If you don't feel like reading, click the picture above to watch a video of me pitching my PhD in under 150 seconds! Otherwise you can read all about it below! Rewards for pledges can be claimed on the right side of the screen.
Picture yourself being unable to feel the touch of a loved one, the pleasure of a hot shower after a long day, or even just feed yourself. These are the daily challenges faced by people living with severe spinal cord injury.
There have been a few brave quadriplegic pioneers, involved in experimental procedures where they have received brain implants that connect their brain activity to robotic arms. Some of these patients can move the robotic arm, or in some cases, their own limbs, using electrical activity that is recorded from their brain and used to control the limb. However, these patients do not receive sensory feedback from the limbs, so if they cannot see the limb, they have no idea where it is in space. This is challenging for tasks such as feeding, where the hand passes out of the visual field.
The willingness of these people to commit to donating their brains for the scientific development of this technology is truly inspiring and speaks volumes of their belief in the future of this research. Providing sensory feedback for these people is an essential step to allow normal movement.

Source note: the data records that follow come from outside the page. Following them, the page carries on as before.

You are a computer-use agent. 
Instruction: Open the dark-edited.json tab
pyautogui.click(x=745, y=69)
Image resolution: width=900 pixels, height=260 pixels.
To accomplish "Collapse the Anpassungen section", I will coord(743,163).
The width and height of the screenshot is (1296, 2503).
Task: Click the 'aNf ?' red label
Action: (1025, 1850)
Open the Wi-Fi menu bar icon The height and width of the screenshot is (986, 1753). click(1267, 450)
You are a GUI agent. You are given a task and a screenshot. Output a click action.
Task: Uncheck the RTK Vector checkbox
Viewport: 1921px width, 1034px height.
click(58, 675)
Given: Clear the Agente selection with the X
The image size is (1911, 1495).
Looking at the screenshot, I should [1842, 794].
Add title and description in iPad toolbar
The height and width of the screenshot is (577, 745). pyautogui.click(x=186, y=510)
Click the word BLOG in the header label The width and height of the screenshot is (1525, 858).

A great example of this can be seen in the video below. You will notice that Jan must carefully watch the robotic arm at all times, to maintain control of its position. She briefly bumps her chin as she strains to see the chocolate near her mouth, and when she closes her eyes and loses focus, while she enjoys the chocolate, the arm drifts away.
Please note this is not a video from work in our lab, but from the lab of Andrew Schwartz at the university of Pittsburgh (UPMC). An extended version of this video was originally published on the UPMC YouTube channel, which you can watch here: https://www.youtube.com/watch?v=76lIQtE8oDY
Our research aims to restore the sense of touch and proprioception. Touch information is essential for connecting us to the outside world, so that we can feel objects and proprioception is necessary to inform the brain of where our body parts are located in space. Sending information about the position of the robotic limb to the brain would allow the user to manipulate the limb for tasks such as feeding, without relying on vision. The sense of touch is important, not just for quality of life, but for the manipulation of objects and dexterity. Imagine trying to hold a delicate wine glass or tie your shoes, if you couldn't feel the objects at your fingertips.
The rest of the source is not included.